Data entries:
Content starts

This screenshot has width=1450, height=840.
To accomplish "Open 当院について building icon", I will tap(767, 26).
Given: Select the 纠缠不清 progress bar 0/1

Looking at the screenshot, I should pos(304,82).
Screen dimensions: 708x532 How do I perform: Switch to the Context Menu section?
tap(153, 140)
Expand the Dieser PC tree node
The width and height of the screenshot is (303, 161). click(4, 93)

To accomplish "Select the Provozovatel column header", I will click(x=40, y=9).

Content ends
Content starts

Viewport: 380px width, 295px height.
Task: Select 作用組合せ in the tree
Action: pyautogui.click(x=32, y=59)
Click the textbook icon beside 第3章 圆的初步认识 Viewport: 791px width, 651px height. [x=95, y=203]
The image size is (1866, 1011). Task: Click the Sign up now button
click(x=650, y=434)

Content ends

Above are the entries; copy out every line among them that contains the word "icon".

▸ Written response:
To accomplish "Open 当院について building icon", I will tap(767, 26).
Click the textbook icon beside 第3章 圆的初步认识 Viewport: 791px width, 651px height. [x=95, y=203]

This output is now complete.